No adverse test substance related effects were observed for several endpoints of the HOC nephrotoxicity (Table 11) in the assessed animal studies. Single incidents could be explained by possible adaptive responses. The level of evidence was evaluated as high. Effects on kidneys were not reported in the human studies. The Panel concluded that it is unlikely that acesulfame K (E 950) is associated with renal toxicity in humans.

Haematotoxicity

No adverse test substance related effects on a number of haematological parameters (Table 11) were observed in the combined chronic toxicity and carcinogenicity study (Documentation provided to EFSA No 17). The level of evidence was evaluated as high. Haematological parameters were not reported in human studies. The Panel concluded that it is unlikely that acesulfame K (E 950) is associated with haematological effects in humans.

Other organ toxicity (all but carcinogenicity)

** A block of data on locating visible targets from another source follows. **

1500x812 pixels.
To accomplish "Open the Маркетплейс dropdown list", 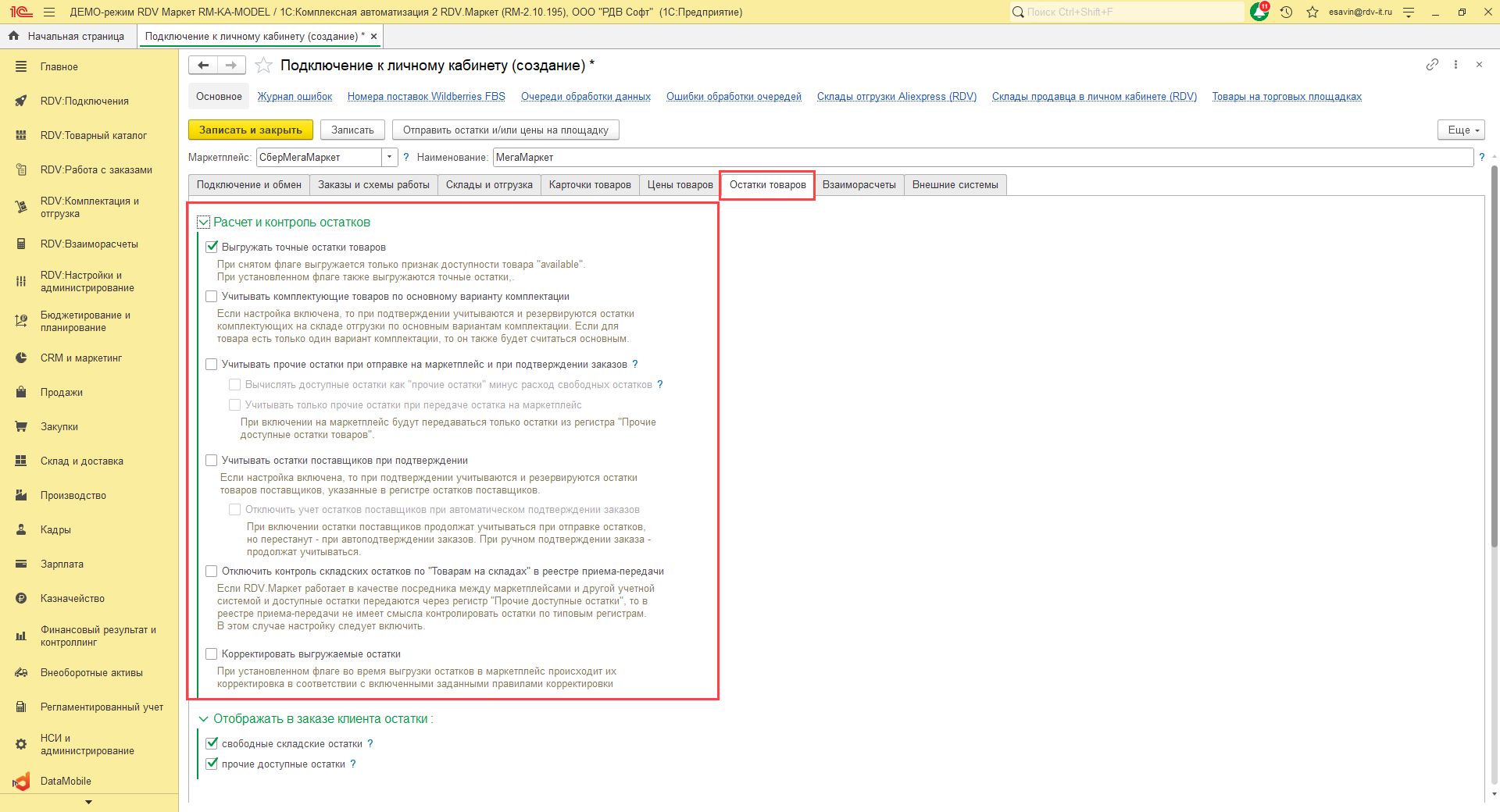I will tap(389, 157).
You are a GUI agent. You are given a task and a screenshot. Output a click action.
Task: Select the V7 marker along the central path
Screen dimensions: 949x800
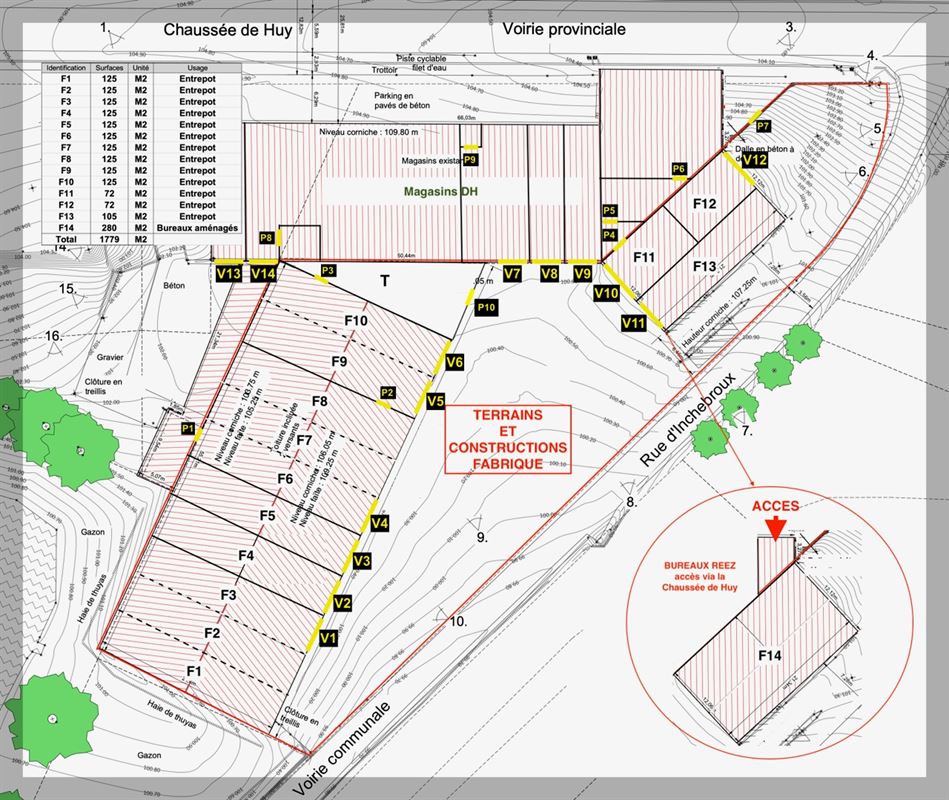pyautogui.click(x=515, y=271)
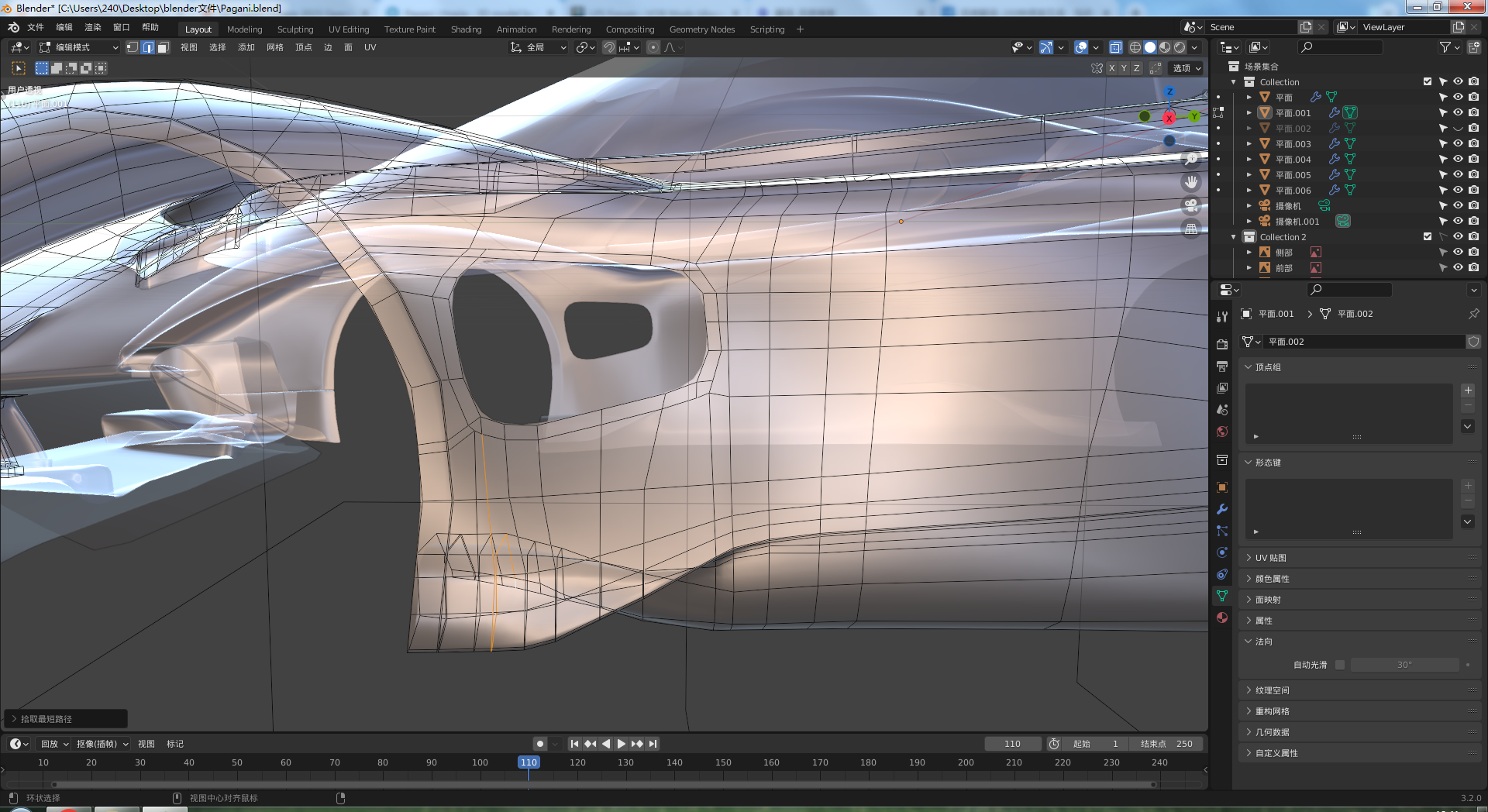Select face select mode icon
1488x812 pixels.
(163, 47)
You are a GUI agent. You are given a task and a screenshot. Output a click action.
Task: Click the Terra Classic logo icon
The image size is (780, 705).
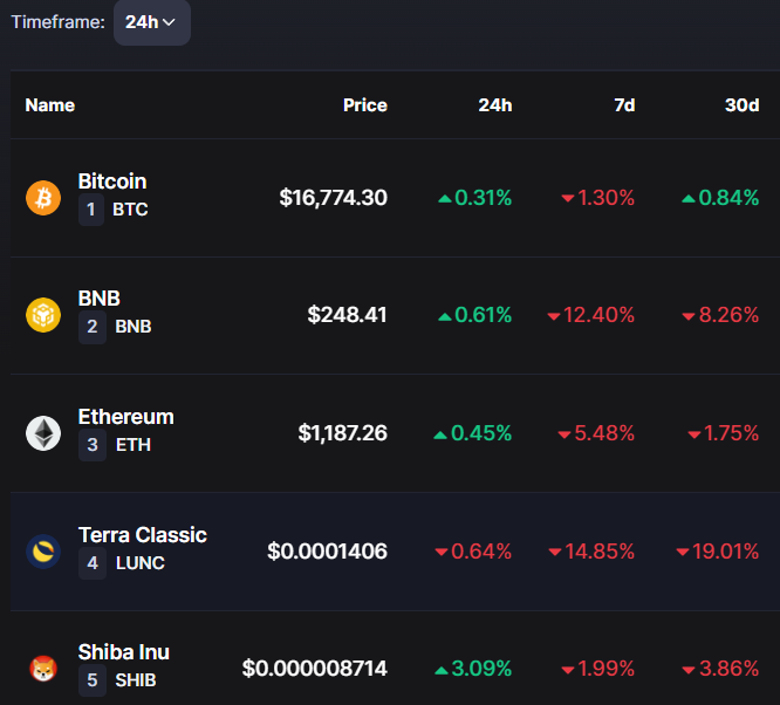(x=43, y=551)
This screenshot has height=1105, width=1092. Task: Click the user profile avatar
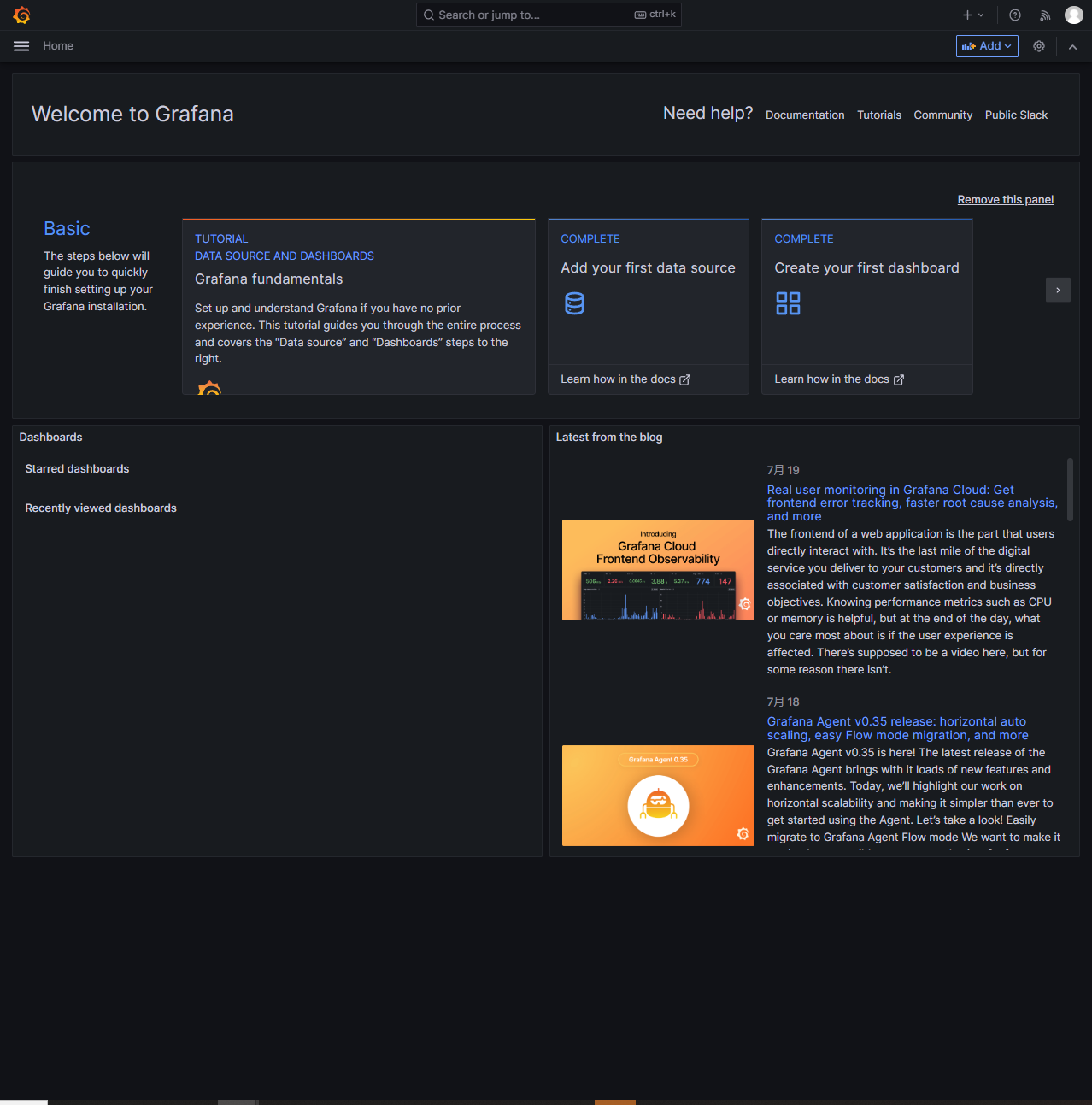[1073, 15]
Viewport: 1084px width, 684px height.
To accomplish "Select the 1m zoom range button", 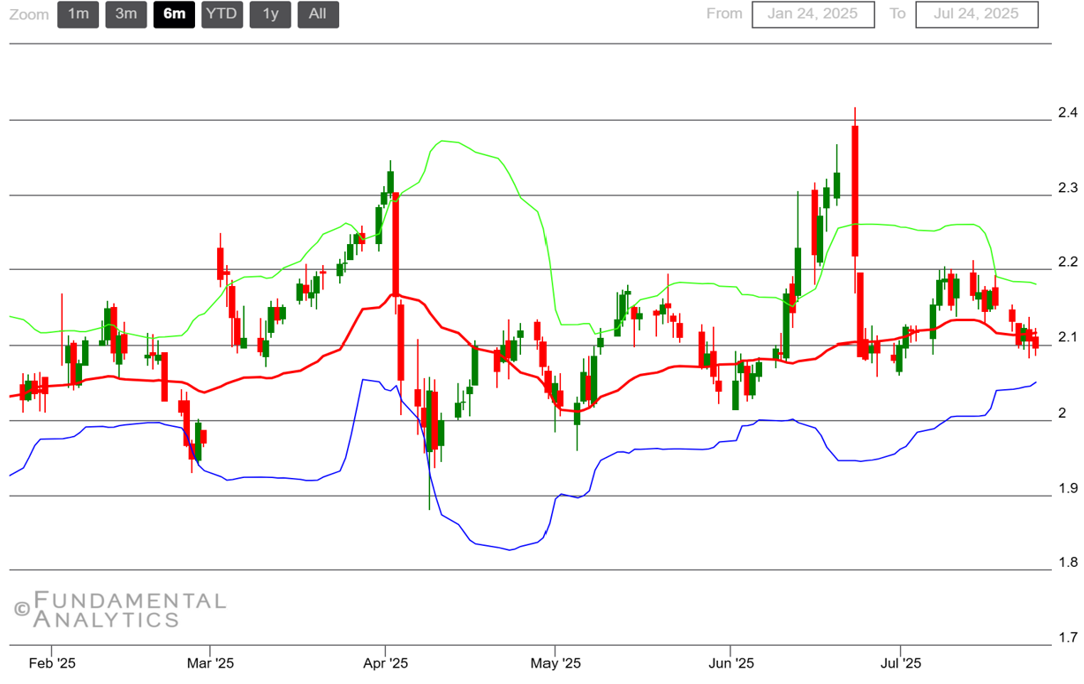I will coord(78,14).
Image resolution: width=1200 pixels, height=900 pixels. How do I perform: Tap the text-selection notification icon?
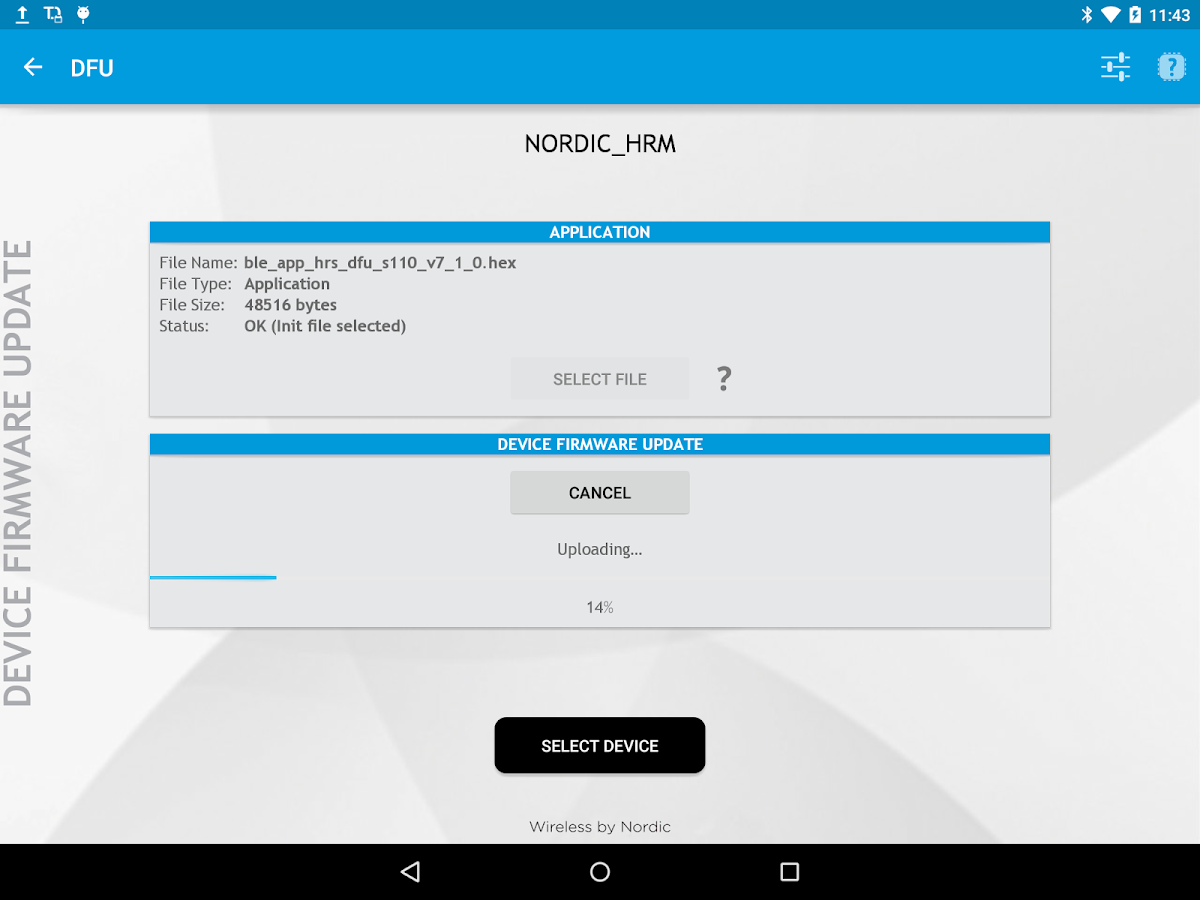52,14
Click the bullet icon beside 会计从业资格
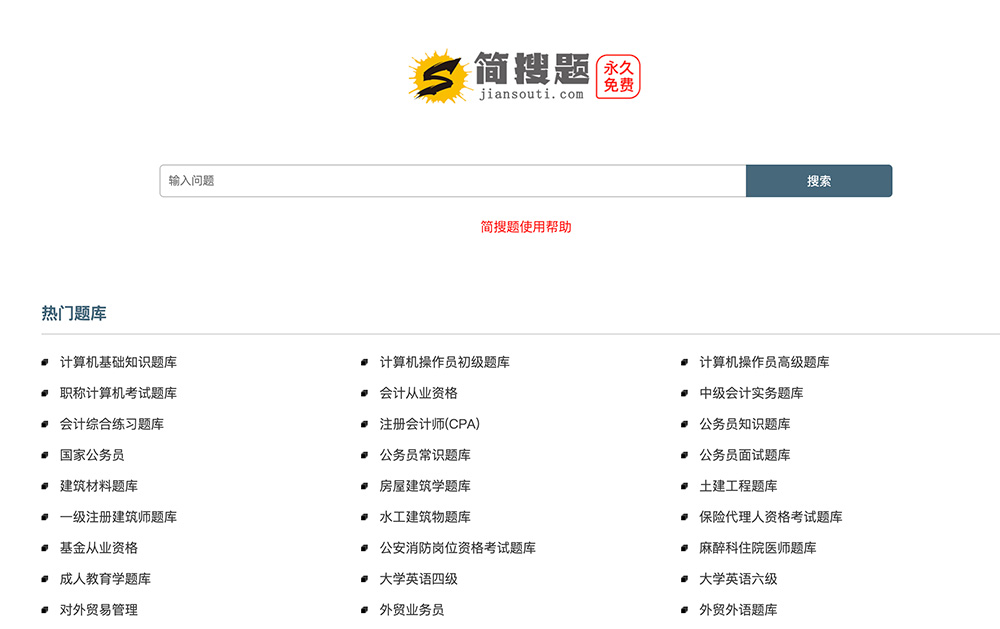 (x=364, y=393)
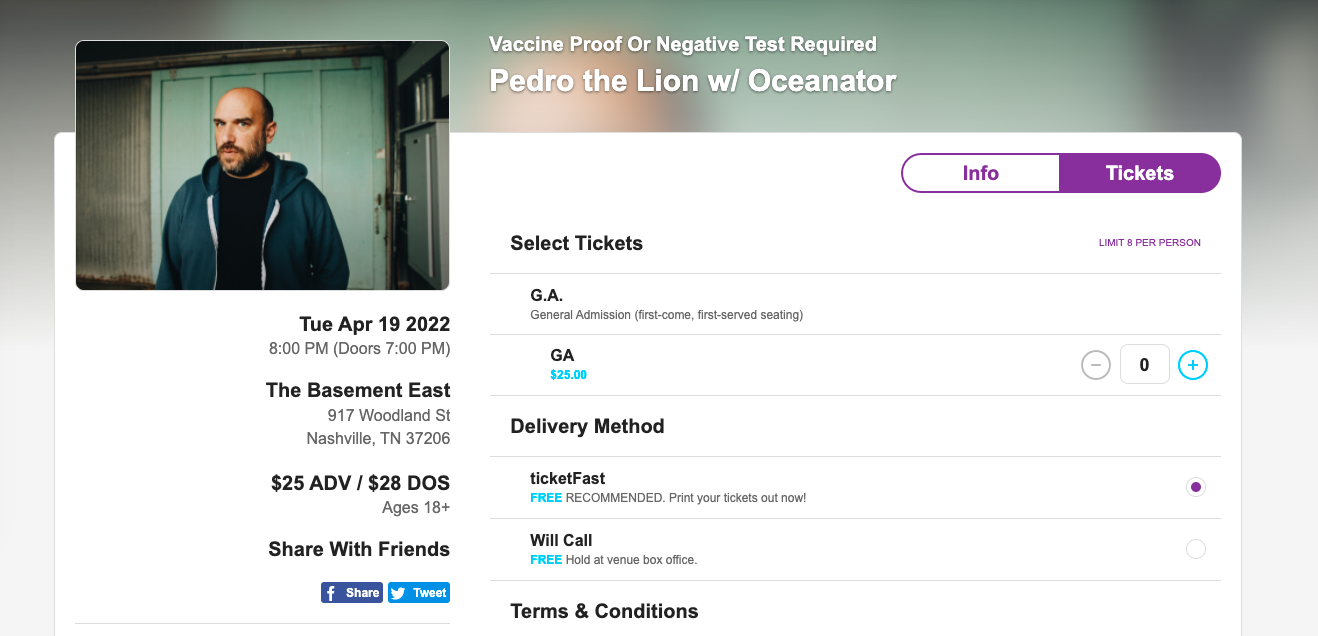Click the Pedro the Lion artist photo
The width and height of the screenshot is (1318, 636).
(262, 165)
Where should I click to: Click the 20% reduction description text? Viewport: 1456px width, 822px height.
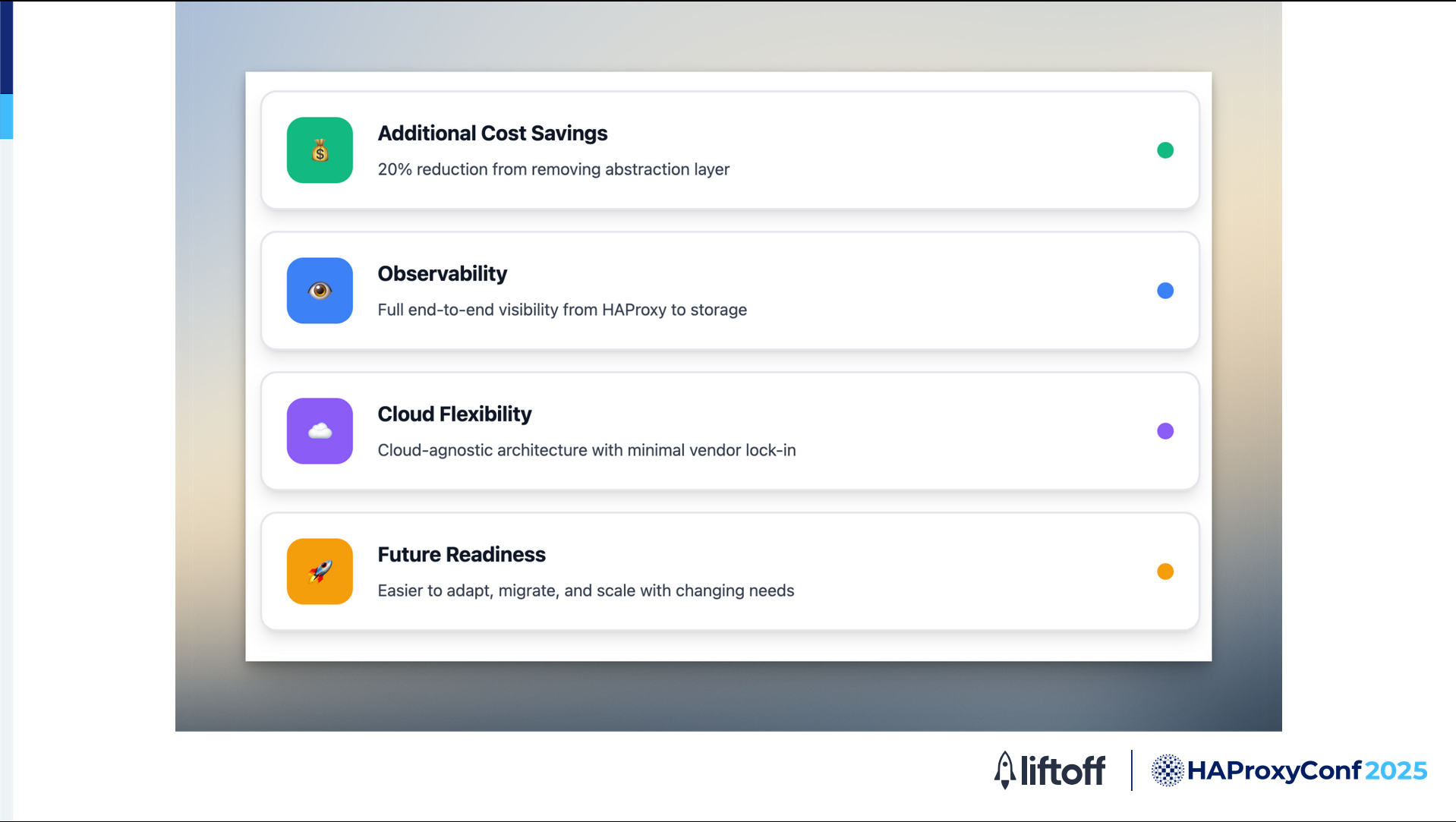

No treatment-related changes including relative organ weight in any of the organs or tissues were observed in the animal studies of which one was the combined chronic toxicity and carcinogenicity study (Documentation provided to EFSA No 17). The level of evidence was evaluated as high. Other toxicity effects on organs or tissues were not reported in the human studies. The Panel concluded that it is unlikely that acesulfame K (E 950) is associated with toxicity in any organ or tissue in humans.